Plusieurs systèmes sont envisageables dans ce contexte :

  • soit le délai débute au moment de l’enregistrement effectif de l’appel par le greffe. C’était ce qui s’était passé dans l’ordonnance frappée du pourvoi où l’appel a été interjeté le vendredi 27 mai 2022 à 18h02. Or, le greffe étant fermé à cette heure-là, l’enregistrement effectif n’avait eu lieu qu’à compter du 30 mai. Dans ce contexte, le Premier Président avait considéré qu’il pouvait encore statuer le jeudi 9 juin puisqu’il estimait que les douze jours n’étaient pas encore écoulés eu égard à un point de départ déplacé au moment de l’effectivité de l’enregistrement par le greffe ;
  • soit le délai débute au moment de la simple réception de la déclaration d’appel. Dans ce contexte, le délai doit commencer à courir dès le vendredi 27 mai 2022 à 18h02, ce qui restreint drastiquement le délai pour statuer. Au 9 juin suivant, il n’était donc plus possible de rendre l’ordonnance.

Aucune de ces deux solutions ne paraît s’imposer en lisant les textes qui ne parlent que de saisine du premier président ou de son délégué. Ceci traduit une lacune dans les dispositions issues des décrets n° 2014-897 du 15 août 2014 et n° 2011-846 du 18 juillet 2011 qu’il conviendrait de corriger afin de, par exemple, calquer le système existant pour la saisine du juge des libertés et de la détention en première instance (CSP, art. R. 3211-10 et R. 3211-11, rappelant que dès réception, le greffe enregistre la requête).

On comprend évidemment la difficulté suscitée par l’hésitation car des pratiques en sens contraires peuvent se développer. D’où l’intérêt d’une décision publiée au Bulletin pour en unifier la portée.

Solution du problème : choix de la seule réception

On remarque que la première chambre civile fait preuve d’une certaine exigence en combinant les dispositions des articles R. 3211-22 et R. 3211-19 du code de la santé publique. À ce titre, notons que le point n° 8 de l’arrêt n’apporte pas d’éclaircissement précis sur le problème soulevé par le pourvoi. C’est au point n° 10 que toute l’économie de la solution se trouve pour faire triompher l’une des deux options étudiées précédemment.

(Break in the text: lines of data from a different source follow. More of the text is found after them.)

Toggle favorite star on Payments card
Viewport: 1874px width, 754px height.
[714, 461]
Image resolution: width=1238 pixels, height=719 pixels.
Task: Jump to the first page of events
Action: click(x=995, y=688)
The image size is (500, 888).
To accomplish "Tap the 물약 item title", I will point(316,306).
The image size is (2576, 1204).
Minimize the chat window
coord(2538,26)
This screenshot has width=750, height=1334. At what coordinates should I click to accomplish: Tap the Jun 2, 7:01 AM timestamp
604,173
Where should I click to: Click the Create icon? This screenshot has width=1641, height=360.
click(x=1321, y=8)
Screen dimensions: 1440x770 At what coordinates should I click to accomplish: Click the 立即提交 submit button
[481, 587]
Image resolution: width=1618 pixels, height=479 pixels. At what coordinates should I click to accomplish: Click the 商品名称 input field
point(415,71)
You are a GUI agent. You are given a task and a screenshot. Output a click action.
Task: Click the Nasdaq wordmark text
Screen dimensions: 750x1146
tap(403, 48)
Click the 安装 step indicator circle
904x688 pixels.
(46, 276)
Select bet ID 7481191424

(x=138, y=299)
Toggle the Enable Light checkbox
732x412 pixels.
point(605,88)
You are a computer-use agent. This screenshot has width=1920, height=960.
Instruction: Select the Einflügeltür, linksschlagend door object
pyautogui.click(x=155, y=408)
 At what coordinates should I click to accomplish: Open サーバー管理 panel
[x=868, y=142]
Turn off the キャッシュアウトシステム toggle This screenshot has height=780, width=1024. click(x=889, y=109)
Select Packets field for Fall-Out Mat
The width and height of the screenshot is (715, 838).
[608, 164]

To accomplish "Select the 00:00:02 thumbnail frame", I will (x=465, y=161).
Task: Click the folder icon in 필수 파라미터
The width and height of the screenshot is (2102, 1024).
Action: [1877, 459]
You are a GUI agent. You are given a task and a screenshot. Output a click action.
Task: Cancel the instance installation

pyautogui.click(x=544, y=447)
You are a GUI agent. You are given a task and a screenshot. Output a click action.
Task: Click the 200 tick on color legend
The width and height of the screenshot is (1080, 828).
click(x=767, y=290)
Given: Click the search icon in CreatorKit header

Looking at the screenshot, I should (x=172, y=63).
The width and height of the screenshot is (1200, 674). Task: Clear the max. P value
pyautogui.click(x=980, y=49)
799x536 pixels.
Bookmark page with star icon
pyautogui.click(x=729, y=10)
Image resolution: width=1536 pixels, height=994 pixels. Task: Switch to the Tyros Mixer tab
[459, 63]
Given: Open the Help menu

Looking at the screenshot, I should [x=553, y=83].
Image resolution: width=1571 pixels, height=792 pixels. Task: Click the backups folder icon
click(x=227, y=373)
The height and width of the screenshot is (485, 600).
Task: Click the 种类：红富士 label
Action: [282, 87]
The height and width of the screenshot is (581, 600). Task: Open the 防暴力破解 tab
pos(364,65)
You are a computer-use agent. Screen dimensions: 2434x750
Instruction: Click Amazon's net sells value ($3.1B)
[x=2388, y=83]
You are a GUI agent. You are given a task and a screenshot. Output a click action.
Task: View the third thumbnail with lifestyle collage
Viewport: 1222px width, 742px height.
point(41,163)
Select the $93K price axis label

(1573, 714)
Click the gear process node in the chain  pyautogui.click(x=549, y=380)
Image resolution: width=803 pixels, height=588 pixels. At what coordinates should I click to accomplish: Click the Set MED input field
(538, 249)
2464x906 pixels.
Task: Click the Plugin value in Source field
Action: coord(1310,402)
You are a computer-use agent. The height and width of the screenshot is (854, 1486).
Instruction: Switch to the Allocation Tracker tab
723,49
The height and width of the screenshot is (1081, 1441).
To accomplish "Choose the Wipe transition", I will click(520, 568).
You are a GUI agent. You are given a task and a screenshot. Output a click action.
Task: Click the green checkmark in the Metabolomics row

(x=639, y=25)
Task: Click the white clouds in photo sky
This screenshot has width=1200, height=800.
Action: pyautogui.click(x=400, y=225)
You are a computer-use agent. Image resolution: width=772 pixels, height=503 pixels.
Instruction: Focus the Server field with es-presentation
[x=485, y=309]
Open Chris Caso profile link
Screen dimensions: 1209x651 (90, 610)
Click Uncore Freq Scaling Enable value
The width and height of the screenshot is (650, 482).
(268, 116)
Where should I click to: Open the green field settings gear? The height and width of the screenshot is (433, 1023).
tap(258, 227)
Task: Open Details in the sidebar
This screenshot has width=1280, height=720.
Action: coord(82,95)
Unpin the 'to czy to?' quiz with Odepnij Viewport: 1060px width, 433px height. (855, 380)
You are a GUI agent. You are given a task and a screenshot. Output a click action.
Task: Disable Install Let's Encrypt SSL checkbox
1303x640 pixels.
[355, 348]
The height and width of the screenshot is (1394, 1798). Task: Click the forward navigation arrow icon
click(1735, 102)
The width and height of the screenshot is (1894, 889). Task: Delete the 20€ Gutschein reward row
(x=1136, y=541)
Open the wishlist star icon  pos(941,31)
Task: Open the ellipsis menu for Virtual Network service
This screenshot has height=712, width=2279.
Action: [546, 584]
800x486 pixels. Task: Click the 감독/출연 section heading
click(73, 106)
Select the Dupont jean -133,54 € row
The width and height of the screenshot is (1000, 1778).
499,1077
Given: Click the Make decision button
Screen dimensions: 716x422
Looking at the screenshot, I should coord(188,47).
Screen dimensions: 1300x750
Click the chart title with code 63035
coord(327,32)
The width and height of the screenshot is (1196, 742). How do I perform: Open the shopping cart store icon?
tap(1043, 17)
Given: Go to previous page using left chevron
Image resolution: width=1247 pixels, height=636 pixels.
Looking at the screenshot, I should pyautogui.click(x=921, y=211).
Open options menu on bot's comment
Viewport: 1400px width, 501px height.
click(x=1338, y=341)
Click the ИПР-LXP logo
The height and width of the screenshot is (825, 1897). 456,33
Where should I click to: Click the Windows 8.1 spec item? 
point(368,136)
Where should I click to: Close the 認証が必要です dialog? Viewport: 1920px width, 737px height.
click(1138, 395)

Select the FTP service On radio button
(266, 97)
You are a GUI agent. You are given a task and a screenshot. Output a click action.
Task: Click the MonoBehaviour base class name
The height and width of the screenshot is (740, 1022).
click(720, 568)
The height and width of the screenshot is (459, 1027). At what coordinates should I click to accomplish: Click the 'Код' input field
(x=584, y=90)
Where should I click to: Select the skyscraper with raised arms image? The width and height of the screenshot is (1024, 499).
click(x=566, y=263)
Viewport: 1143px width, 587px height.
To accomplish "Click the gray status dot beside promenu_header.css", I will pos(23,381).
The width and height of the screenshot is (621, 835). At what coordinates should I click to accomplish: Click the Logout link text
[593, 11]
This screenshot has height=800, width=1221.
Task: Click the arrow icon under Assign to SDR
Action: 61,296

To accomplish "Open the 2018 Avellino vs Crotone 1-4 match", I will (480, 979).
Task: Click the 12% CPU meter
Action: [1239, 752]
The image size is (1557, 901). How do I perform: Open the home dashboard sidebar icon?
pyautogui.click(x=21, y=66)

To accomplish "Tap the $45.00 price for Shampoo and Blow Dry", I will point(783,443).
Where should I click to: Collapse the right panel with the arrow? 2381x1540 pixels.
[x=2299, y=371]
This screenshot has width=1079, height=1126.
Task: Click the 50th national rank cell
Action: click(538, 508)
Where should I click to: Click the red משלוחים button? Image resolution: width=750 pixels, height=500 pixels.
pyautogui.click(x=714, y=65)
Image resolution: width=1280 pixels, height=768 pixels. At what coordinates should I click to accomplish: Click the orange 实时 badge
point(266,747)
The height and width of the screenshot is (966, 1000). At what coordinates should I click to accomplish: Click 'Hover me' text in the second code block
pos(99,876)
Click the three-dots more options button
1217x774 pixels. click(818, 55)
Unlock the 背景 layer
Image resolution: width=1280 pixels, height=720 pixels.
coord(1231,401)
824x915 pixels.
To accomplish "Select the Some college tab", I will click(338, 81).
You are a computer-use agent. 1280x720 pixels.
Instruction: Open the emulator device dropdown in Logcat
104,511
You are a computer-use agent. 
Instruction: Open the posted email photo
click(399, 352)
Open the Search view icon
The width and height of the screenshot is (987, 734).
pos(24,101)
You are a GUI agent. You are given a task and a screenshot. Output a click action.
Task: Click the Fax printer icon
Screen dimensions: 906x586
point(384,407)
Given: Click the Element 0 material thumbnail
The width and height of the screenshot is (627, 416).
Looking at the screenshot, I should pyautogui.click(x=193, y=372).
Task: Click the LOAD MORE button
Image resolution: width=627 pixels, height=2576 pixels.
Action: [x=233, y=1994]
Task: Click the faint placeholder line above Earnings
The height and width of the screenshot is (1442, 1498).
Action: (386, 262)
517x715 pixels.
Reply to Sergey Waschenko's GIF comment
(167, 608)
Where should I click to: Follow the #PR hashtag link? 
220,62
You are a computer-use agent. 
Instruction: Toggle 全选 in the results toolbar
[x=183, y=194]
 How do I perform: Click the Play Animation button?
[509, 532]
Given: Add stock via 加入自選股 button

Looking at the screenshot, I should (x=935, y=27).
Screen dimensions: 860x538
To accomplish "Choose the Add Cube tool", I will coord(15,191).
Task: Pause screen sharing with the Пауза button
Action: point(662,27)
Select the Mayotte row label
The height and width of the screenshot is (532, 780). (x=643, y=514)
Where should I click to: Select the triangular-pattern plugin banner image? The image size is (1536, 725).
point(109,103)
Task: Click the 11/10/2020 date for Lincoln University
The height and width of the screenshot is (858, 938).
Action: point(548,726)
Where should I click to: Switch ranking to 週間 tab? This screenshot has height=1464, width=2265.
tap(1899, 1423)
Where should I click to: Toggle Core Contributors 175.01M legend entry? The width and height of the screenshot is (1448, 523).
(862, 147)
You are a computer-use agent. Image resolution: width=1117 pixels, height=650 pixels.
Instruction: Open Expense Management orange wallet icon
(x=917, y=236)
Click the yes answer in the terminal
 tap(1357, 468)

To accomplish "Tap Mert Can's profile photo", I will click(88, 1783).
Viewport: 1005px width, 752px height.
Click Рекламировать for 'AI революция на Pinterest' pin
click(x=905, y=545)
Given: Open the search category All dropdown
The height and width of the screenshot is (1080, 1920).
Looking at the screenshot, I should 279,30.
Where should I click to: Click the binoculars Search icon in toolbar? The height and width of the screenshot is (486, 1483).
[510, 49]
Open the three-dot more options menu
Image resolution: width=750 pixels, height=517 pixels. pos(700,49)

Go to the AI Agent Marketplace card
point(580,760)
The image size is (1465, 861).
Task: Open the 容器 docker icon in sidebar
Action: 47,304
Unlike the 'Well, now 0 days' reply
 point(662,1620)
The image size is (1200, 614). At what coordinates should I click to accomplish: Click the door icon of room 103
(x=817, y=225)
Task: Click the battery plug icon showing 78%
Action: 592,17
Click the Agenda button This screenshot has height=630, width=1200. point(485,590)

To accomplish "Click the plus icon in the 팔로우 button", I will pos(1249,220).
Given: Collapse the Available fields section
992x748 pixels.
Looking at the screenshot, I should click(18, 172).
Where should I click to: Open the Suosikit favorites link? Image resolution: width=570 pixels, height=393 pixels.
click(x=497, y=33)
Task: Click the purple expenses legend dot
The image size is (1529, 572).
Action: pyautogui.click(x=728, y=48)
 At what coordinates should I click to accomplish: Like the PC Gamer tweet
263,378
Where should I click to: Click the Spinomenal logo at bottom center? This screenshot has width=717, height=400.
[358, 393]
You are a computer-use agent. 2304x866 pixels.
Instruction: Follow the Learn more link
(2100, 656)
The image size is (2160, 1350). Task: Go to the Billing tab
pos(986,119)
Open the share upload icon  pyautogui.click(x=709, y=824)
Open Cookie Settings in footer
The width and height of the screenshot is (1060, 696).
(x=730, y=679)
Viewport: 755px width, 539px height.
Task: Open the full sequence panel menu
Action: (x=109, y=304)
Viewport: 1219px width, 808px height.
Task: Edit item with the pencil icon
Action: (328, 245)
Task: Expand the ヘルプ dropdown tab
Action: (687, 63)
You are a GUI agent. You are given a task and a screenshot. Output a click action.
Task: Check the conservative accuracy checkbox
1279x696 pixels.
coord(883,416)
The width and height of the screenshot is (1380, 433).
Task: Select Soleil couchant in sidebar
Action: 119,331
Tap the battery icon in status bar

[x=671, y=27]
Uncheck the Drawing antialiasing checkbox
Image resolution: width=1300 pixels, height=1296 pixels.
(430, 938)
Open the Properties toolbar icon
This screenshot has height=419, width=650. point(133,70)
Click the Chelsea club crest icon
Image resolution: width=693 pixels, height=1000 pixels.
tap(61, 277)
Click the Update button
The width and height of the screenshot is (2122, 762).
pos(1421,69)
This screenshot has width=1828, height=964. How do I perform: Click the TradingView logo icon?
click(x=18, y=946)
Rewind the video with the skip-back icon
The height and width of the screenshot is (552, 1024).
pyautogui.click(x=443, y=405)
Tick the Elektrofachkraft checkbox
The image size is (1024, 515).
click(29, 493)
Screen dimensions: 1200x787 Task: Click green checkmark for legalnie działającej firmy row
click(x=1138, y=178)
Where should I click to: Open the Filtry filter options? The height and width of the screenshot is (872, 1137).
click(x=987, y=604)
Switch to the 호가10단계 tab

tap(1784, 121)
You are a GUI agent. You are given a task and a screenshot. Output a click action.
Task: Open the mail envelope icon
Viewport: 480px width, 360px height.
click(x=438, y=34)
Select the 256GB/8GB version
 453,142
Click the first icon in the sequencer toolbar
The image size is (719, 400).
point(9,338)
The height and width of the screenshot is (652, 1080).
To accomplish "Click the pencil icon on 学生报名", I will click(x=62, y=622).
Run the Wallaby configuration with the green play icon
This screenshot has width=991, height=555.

Le délai pour statuer, soit celui de douze jours, ne peut commencer à courir qu’à compter de la réception de la déclaration d’appel. Ainsi, peu importe que le greffe soit fermé à l’heure de ladite réception, le délai commencera à s’écouler, en rongeant un peu plus le temps dont dispose le magistrat pour rendre sa décision. L’explication qui amène la première chambre civile à statuer ainsi fait défaut dans la décision étudiée. Essayons de retrouver l’un des maillons intermédiaires du raisonnement.

Il existe une certaine proximité avec l’arrêt que nous avons commenté il y a quelques jours (Civ. 1re, 6 mars 2024, n° 23-70.014, préc.). Faire débuter le point de départ du délai à partir de la réception de la déclaration d’appel reste la solution la plus favorable à la personne hospitalisée et ne fait pas peser sur elle le délai qui peut exister entre la réception et l’enregistrement effectif.

La décision vient créer une sorte de parallèle, assez malaisé en l’état mais compréhensible en pratique, eu égard à la rédaction des textes, entre les dispositions prévues pour le juge des libertés et de la détention (imposant un enregistrement dès la réception par le greffe) et la procédure devant le premier président ou son délégué en appel. Afin de conforter cette vision, les décrets de 2014 et de 2019 devraient être modifiés.

Voici donc un arrêt important qui intéressera tant les avocats que les magistrats spécialistes d’un contentieux toujours plus exigent et, disons-le, toujours plus complexe.